19 Feb. () –
The Minister of Industry and Trade of the Czech Republic, Jozef Sikela, announced this Sunday that the country has managed to reduce its imports of Russian gas to zero in the last year.
“Last year, the opposition threatened that we could not survive the winter without Russian gas. We promised the opposite and did everything possible for it,” said the Czech minister, who announced that imports have been reduced to zero during the month of January.
As explained by the person in charge through Twitter, since the end of supplies from the Nord Stream gas pipeline, Russian gas has only been able to reach the Czech Republic through Slovakia, and as he stated: “Only 2.2 percent of the total imports flowed from there from September of last year to the end of January.”
In this month, the amount acquired in this way has not been “not even a cubic meter” so the country has been able to get by with the supply of gas through Germany.
Secondly, Russian gas deliveries through Germany have been replaced by gas from Norway and also by liquefied natural gas from Belgium and the Netherlands, Sikela pointed out.
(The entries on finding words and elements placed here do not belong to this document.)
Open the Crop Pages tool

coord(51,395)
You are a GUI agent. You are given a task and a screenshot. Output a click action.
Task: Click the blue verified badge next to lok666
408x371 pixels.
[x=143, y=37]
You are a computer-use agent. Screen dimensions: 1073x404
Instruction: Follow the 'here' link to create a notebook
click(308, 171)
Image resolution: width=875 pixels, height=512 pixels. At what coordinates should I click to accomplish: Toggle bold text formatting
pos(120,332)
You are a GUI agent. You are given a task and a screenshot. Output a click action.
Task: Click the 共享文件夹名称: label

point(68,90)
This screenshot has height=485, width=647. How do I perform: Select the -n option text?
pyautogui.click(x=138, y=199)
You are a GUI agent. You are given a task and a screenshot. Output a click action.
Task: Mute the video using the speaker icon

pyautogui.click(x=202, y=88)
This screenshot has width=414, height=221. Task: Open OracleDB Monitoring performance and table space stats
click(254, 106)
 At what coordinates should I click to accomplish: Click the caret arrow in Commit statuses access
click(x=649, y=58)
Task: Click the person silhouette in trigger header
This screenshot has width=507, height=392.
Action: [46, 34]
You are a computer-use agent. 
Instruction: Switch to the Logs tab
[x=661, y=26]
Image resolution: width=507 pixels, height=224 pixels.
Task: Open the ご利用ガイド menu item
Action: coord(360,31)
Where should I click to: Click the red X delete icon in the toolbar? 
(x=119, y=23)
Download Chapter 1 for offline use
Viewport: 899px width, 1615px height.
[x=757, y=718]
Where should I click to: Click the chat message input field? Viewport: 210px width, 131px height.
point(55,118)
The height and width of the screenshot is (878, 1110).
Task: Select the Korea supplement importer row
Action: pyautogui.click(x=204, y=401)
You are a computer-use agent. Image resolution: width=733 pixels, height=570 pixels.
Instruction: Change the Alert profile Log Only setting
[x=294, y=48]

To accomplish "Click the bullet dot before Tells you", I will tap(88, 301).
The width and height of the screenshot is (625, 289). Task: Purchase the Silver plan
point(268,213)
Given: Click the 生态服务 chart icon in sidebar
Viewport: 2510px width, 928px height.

“We achieved it mainly thanks to energy savings”, clarified the minister who also stated that, only in the aforementioned period, the country has reduced its energy consumption “by almost 28 percent compared to the previous year”, due to which would have saved more than 850 million cubic meters of gas.
Sikela has given thanks for “responsible gas consumption” but has not specified whether the country becomes definitively independent of Russian gas for the future.
The former Minister of Industry and Commerce and vice president of the opposition movement ANO, Karel Havlícek, has praised Sikela’s data but has pointed out that the decision on which gas flows into the country is not decided in the Czech Republic but in Germany: “The vast majority of the supplied gas comes to us from German pipelines, and we only buy a mixture of gas from various sources that lead to German territory,” he told the CTK agency.
According to Havlícek, after the closure of Nord Stream, the gas mixture came mainly from Norway, Belgium and the Netherlands, so the gas that Germany receives will always also be received by the Czech Republic regardless of the contracts signed with national entities.